Review for "Daughter of the Red Dawn"

"Daughter of the Red Dawn" is the book in the series 'The Lost Kingdom of Fallada' by Alicia Michaels.
☺☺☺☻☻
The cover features a young woman. Her skin is pale almost bluish in color. Her hair, with severe bangs, is red and straight. She wears a red cloak trimmed in gold, the hood of which is halfway pulled down. She stares out at the reader with deeply shadowed eyes. In the background to either side snow topped pines hold court. And in the center where there should be sky, the blue eyes of a wolf waver almost on the edge of unseeing.
Selena McKinley lives in the backwoods country town of Twin Oaks, Texas. In a small community such as hers, any difference is quickly seized upon and Selena knows she's different, no matter how hard she tries to disguise it.
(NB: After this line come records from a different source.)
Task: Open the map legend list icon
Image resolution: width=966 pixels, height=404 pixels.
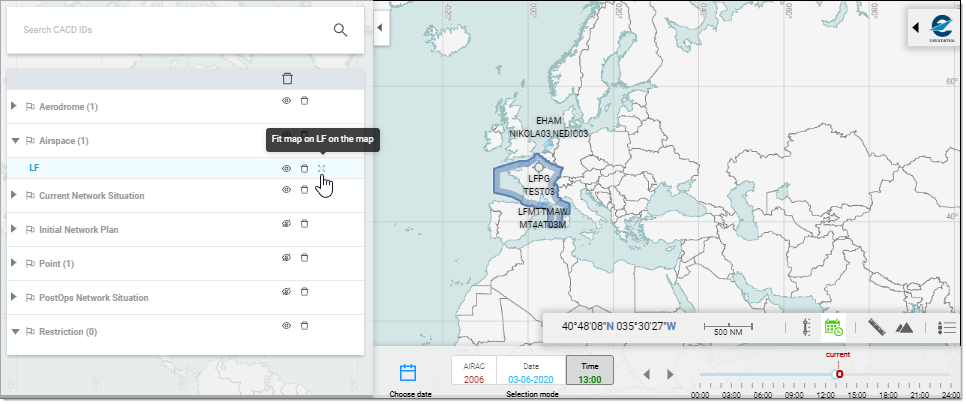Action: point(946,327)
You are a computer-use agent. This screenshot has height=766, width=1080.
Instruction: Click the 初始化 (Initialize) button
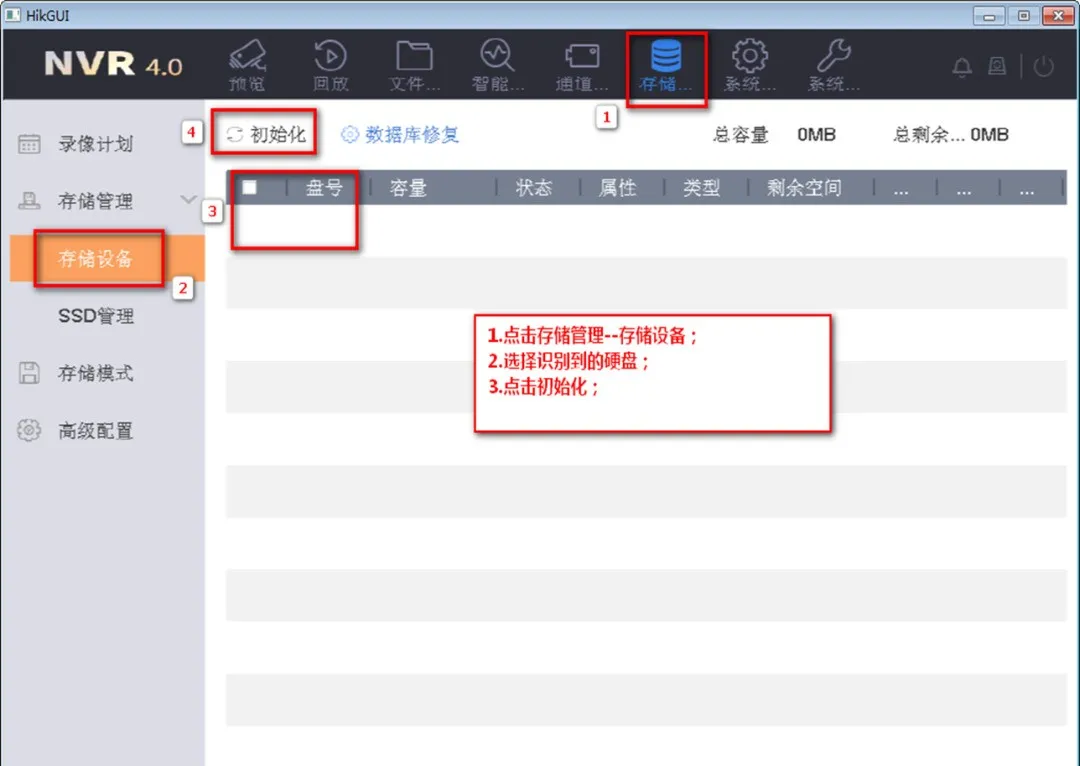point(264,132)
She dreams of draining her savings account and leaving town in a cloud of dust. Her plans are turned upside down when a handsome and dangerous stranger sees her running faster than should be possible through the field behind her home. The stranger tells her she's not from there, that she's a long lost princess, and that someone is coming to kill her.

What I liked:
  • I found Selena's gift, what appears to be the gift of inhuman super speed, to be at the very least unique from many of the gifts we often see in these stories even if not much else is.
What I disliked:
  • The story is chock full of pop culture references. Its as if the author didn't have a single original thought in her head. From the floating ship, we are referenced to Peter Pan and Neverland. From werewolves, she mentions the Twilight series, even going so far as to say that her werewolf is as hot as Jacob. Then we have the white evil queen with her polar bear drawn chariot, which immediately brings to mind Narnia. Even the classic way in which she describes the clothing and the kingdom of Damu immediately makes me think of Aladdin. And when Selena's gift grows we are brought full circle to the Last Airbender. It's almost as if the author took every fantasy movie she'd ever seen and tried to cram them all into story, thankfully not mentioning all of them in the process.
  • The relationship between Titus and Selena manifests and progresses extremely quickly, without much in the way of supporting evidence.
  •  The dialouge most often sounds a little forced and childish.
"Daughter of the Red Dawn" is currently available for the Kindle for $3.99. The author promises the next book in the series 'Child of the Sacred Earth' will be available sometime this year. You can find out more about the author and her other works at www.fantasybyalicia.com.
☺☺☺☻☻

 3 out of 5 smilies
Recommended for tweens and teens only.

Synopsis" These are dark times in the land of Fallada, and I fear that they will only continue to grow darker. Only the return of those we’ve lost will even the score.
It will begin with first line of the prophecy, which foretells of a red sun over the desert sky…
--Adrah, Queen of the Fae
On the outside, seventeen year-old Selena McKinley is like any other teenage girl. Yet Selena has always felt as if she doesn’t belong and is counting the days to graduation and her freedom from the small town that makes her feel so out of place, when the arrival of a stranger turns her world upside down. Selena will learn just how different she is and the truth of where she comes from.
A lost princess, they call her, the catalyst for a war involving a world that Selena was taken from as a child. An evil queen obsessed with her own beauty with a plan to enslave the human race.…the notion seems so silly, yet Selena knows in her heart that it is true. Then there is Titus, the shape shifter whose blue eyes and claims of destiny hold her heart captive. Can Selena find the strength to do what she must while following her heart?"